Racial, Ethnic and Socioeconomic Disparities in Celiac Disease Trials: A Systematic Review of Participant Diversity and Trial Site Distribution.

Abstract

Background/aim: Celiac disease (CeD) has traditionally been regarded as a condition affecting non-Hispanic Whites although 10% of cases occur in underrepresented minorities. There is growing demand for randomized clinical trials (RCTs) investigating CeD treatments, however minority participation in CeD trials has not been examined. This study aimed to investigate demographic and socioeconomic diversity in RCTs for treatments of CeD.

Methods: We conducted a systematic review of RCTs investigating treatments for CeD in the United States (US). We included studies on serology or biopsy confirmed CeD conducted domestically. First, participant demographics were analyzed. Second, trial sites were mapped, and county-level demographic and socioeconomic characteristics were compared.

Results: We identified 10 RCTs (2011-2023) with 319 participants (mean age: 40.9 years); 70.2% were women. Race was reported in 9/10 trials, with 99.6% White and no Black, Asian, or Native American participants. Ethnicity was reported in 4/10 trials, with 8.6% Hispanic. Counties without trial sites were more rural, had smaller populations, higher poverty rates, lower incomes, lower educational attainment, and higher Area Deprivation Index scores, indicating greater socioeconomic deprivation.

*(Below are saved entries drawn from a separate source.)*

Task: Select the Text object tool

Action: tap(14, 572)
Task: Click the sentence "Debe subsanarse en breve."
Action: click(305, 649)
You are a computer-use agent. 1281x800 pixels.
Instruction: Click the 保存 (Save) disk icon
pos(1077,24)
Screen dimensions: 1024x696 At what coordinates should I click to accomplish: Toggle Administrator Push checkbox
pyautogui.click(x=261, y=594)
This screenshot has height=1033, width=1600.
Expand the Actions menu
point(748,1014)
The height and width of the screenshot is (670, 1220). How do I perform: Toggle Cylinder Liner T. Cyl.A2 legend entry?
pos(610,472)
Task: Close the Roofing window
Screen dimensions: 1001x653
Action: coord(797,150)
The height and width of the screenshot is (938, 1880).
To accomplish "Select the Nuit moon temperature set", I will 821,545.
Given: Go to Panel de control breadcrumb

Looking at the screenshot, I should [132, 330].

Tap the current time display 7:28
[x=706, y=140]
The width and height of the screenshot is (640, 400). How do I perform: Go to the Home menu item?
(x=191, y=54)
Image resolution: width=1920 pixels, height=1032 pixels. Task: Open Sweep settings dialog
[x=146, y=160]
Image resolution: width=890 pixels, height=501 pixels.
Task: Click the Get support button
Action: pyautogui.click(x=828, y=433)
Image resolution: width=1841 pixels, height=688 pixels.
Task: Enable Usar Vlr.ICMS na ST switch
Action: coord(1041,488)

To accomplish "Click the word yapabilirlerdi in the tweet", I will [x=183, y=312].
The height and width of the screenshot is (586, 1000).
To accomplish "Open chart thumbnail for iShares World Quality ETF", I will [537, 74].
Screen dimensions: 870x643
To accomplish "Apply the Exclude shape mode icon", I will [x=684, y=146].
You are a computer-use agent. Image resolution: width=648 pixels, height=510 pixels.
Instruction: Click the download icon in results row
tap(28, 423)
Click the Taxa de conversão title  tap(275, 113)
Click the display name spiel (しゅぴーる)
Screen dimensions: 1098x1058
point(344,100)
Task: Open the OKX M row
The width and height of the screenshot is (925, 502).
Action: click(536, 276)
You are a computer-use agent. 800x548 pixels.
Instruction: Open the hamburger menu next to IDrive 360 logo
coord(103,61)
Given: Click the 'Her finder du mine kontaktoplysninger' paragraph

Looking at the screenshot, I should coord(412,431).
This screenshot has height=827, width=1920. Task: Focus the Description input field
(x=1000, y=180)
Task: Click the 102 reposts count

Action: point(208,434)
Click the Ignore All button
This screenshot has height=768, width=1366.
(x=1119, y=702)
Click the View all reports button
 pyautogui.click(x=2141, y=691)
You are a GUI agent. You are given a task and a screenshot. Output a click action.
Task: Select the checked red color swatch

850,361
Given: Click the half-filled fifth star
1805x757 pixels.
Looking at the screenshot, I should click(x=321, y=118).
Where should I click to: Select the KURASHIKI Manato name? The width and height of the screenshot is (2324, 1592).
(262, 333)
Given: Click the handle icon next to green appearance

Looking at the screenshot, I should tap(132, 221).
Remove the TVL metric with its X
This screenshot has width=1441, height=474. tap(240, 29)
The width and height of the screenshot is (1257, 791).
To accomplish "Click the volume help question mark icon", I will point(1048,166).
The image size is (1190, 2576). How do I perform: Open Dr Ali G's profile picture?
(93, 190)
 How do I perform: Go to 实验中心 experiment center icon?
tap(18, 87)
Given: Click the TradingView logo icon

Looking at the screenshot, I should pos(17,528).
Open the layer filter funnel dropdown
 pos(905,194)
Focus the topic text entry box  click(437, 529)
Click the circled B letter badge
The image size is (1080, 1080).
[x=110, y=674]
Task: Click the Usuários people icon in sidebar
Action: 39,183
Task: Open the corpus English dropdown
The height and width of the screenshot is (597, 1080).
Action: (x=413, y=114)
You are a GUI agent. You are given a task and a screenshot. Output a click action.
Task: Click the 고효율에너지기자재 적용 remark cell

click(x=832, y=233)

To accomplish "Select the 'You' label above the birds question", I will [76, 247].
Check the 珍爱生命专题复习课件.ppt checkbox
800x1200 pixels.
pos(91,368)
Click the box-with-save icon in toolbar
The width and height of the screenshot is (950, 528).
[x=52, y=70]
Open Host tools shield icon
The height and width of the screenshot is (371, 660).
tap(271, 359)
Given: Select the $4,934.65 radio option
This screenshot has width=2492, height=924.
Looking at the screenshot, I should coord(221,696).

Conclusion: Despite efforts to improve minority inclusion in RCTs, significant disparities persist in CeD trials, with minimal racial and ethnic diversity. As demand for pharmacologic treatments grows, future trials must address these gaps through diverse recruitment, equitable site distribution, and targeted outreach to ensure emerging therapies are generalizable and accessible to all patients.